[Collected data]
========

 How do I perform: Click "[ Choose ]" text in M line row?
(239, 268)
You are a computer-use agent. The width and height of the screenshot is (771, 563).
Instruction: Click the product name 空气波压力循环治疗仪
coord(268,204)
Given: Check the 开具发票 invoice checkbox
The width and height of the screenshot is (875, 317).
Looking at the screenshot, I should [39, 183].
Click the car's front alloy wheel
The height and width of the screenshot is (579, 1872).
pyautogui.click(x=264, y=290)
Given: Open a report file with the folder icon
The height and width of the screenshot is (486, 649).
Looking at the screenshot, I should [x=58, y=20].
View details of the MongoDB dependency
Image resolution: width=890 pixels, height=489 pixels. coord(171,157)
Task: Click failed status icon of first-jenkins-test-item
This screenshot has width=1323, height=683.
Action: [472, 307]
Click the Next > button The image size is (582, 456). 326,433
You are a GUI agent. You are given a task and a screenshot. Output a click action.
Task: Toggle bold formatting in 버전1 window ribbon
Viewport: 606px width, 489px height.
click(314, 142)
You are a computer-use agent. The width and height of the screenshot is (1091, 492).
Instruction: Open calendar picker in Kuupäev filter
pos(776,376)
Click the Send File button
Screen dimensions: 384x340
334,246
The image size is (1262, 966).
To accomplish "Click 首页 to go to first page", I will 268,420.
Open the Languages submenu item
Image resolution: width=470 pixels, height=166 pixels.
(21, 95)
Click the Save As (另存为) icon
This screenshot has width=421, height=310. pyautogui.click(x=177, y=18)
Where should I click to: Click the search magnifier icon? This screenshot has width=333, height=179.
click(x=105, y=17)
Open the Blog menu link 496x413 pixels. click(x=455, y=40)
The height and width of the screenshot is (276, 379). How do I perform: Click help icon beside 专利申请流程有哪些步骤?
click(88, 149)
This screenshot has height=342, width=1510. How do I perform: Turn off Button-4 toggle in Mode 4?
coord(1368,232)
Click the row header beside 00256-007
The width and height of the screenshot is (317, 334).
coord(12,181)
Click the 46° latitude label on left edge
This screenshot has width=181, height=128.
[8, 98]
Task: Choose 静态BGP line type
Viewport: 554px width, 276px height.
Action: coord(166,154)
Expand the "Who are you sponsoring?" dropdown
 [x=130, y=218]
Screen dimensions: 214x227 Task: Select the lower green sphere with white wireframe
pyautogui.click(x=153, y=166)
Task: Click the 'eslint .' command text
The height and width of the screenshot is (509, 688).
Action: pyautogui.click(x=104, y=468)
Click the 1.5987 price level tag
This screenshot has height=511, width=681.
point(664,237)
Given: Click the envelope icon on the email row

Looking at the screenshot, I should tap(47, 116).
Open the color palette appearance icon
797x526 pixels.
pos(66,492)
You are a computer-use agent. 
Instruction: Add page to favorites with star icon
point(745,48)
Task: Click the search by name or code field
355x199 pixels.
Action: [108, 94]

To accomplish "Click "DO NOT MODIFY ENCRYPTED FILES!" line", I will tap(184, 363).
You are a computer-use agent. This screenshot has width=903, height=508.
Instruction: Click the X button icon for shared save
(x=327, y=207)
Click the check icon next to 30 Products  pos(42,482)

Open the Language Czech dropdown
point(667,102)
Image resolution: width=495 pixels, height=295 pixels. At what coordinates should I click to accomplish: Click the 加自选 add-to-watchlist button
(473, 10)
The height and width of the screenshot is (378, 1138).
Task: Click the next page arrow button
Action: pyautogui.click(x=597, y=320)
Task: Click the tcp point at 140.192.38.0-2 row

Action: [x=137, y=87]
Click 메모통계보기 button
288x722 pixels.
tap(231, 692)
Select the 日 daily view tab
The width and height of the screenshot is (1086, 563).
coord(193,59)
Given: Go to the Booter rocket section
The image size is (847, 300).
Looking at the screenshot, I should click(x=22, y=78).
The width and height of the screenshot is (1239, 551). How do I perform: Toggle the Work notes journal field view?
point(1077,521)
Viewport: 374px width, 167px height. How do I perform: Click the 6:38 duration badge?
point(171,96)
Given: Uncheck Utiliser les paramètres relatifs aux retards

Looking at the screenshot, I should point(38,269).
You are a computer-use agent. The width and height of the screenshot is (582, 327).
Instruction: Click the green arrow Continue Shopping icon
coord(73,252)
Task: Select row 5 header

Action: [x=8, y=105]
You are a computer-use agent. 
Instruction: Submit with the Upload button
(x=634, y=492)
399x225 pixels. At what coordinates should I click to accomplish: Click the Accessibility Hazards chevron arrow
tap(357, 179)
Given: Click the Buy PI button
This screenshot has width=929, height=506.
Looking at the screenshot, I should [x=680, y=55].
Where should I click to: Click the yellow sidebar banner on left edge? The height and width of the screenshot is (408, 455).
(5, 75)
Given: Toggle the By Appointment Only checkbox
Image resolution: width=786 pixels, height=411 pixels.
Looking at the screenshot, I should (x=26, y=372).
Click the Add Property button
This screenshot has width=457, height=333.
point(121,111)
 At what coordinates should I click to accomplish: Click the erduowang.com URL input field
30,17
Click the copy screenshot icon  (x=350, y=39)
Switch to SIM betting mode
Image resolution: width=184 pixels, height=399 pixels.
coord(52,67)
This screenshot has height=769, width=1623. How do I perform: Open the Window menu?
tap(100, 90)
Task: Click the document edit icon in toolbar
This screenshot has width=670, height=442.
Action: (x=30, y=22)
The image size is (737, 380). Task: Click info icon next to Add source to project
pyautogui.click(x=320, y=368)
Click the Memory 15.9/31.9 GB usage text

========

**ASSIGNED TASK**
The response has to match the data exactly, line for line.

**RESULT OF THIS TASK**
 How do I perform: Click "[ Choose ]" text in M line row?
(239, 268)
You are a computer-use agent. The width and height of the screenshot is (771, 563).
Instruction: Click the product name 空气波压力循环治疗仪
coord(268,204)
Given: Check the 开具发票 invoice checkbox
The width and height of the screenshot is (875, 317).
Looking at the screenshot, I should [39, 183].
Click the car's front alloy wheel
The height and width of the screenshot is (579, 1872).
pyautogui.click(x=264, y=290)
Given: Open a report file with the folder icon
The height and width of the screenshot is (486, 649).
Looking at the screenshot, I should [x=58, y=20].
View details of the MongoDB dependency
Image resolution: width=890 pixels, height=489 pixels. coord(171,157)
Task: Click failed status icon of first-jenkins-test-item
This screenshot has width=1323, height=683.
Action: [472, 307]
Click the Next > button The image size is (582, 456). 326,433
You are a GUI agent. You are given a task and a screenshot. Output a click action.
Task: Toggle bold formatting in 버전1 window ribbon
Viewport: 606px width, 489px height.
click(314, 142)
You are a computer-use agent. The width and height of the screenshot is (1091, 492).
Instruction: Open calendar picker in Kuupäev filter
pos(776,376)
Click the Send File button
Screen dimensions: 384x340
334,246
The image size is (1262, 966).
To accomplish "Click 首页 to go to first page", I will 268,420.
Open the Languages submenu item
Image resolution: width=470 pixels, height=166 pixels.
(21, 95)
Click the Save As (另存为) icon
This screenshot has width=421, height=310. pyautogui.click(x=177, y=18)
Where should I click to: Click the search magnifier icon? This screenshot has width=333, height=179.
click(x=105, y=17)
Open the Blog menu link 496x413 pixels. click(x=455, y=40)
The height and width of the screenshot is (276, 379). How do I perform: Click help icon beside 专利申请流程有哪些步骤?
click(88, 149)
This screenshot has height=342, width=1510. How do I perform: Turn off Button-4 toggle in Mode 4?
coord(1368,232)
Click the row header beside 00256-007
The width and height of the screenshot is (317, 334).
coord(12,181)
Click the 46° latitude label on left edge
This screenshot has width=181, height=128.
[8, 98]
Task: Choose 静态BGP line type
Viewport: 554px width, 276px height.
Action: coord(166,154)
Expand the "Who are you sponsoring?" dropdown
 [x=130, y=218]
Screen dimensions: 214x227 Task: Select the lower green sphere with white wireframe
pyautogui.click(x=153, y=166)
Task: Click the 'eslint .' command text
The height and width of the screenshot is (509, 688).
Action: pyautogui.click(x=104, y=468)
Click the 1.5987 price level tag
This screenshot has height=511, width=681.
point(664,237)
Given: Click the envelope icon on the email row

Looking at the screenshot, I should tap(47, 116).
Open the color palette appearance icon
797x526 pixels.
pos(66,492)
You are a computer-use agent. 
Instruction: Add page to favorites with star icon
point(745,48)
Task: Click the search by name or code field
355x199 pixels.
Action: [108, 94]

To accomplish "Click "DO NOT MODIFY ENCRYPTED FILES!" line", I will tap(184, 363).
You are a computer-use agent. This screenshot has width=903, height=508.
Instruction: Click the X button icon for shared save
(x=327, y=207)
Click the check icon next to 30 Products  pos(42,482)

Open the Language Czech dropdown
point(667,102)
Image resolution: width=495 pixels, height=295 pixels. At what coordinates should I click to accomplish: Click the 加自选 add-to-watchlist button
(473, 10)
The height and width of the screenshot is (378, 1138).
Task: Click the next page arrow button
Action: pyautogui.click(x=597, y=320)
Task: Click the tcp point at 140.192.38.0-2 row

Action: [x=137, y=87]
Click 메모통계보기 button
288x722 pixels.
tap(231, 692)
Select the 日 daily view tab
The width and height of the screenshot is (1086, 563).
coord(193,59)
Given: Go to the Booter rocket section
The image size is (847, 300).
Looking at the screenshot, I should click(x=22, y=78).
The width and height of the screenshot is (1239, 551). How do I perform: Toggle the Work notes journal field view?
point(1077,521)
Viewport: 374px width, 167px height. How do I perform: Click the 6:38 duration badge?
point(171,96)
Given: Uncheck Utiliser les paramètres relatifs aux retards

Looking at the screenshot, I should point(38,269).
You are a computer-use agent. The width and height of the screenshot is (582, 327).
Instruction: Click the green arrow Continue Shopping icon
coord(73,252)
Task: Select row 5 header

Action: [x=8, y=105]
You are a computer-use agent. 
Instruction: Submit with the Upload button
(x=634, y=492)
399x225 pixels. At what coordinates should I click to accomplish: Click the Accessibility Hazards chevron arrow
tap(357, 179)
Given: Click the Buy PI button
This screenshot has width=929, height=506.
Looking at the screenshot, I should [x=680, y=55].
Where should I click to: Click the yellow sidebar banner on left edge? The height and width of the screenshot is (408, 455).
(5, 75)
Given: Toggle the By Appointment Only checkbox
Image resolution: width=786 pixels, height=411 pixels.
Looking at the screenshot, I should (x=26, y=372).
Click the Add Property button
This screenshot has width=457, height=333.
point(121,111)
 At what coordinates should I click to accomplish: Click the erduowang.com URL input field
30,17
Click the copy screenshot icon  (x=350, y=39)
Switch to SIM betting mode
Image resolution: width=184 pixels, height=399 pixels.
coord(52,67)
This screenshot has height=769, width=1623. How do I perform: Open the Window menu?
tap(100, 90)
Task: Click the document edit icon in toolbar
This screenshot has width=670, height=442.
Action: (x=30, y=22)
The image size is (737, 380). Task: Click info icon next to Add source to project
pyautogui.click(x=320, y=368)
Click the Memory 15.9/31.9 GB usage text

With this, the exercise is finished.